**How to complete this task:** Copy out each line in the listing below that contains the string "screenshot". Case counts.

**Material for the task:**
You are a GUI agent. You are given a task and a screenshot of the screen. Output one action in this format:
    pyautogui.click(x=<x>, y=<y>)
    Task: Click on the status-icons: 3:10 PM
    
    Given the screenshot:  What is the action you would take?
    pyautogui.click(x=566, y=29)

**Answer to the problem:**
You are a GUI agent. You are given a task and a screenshot of the screen. Output one action in this format:
    Given the screenshot:  What is the action you would take?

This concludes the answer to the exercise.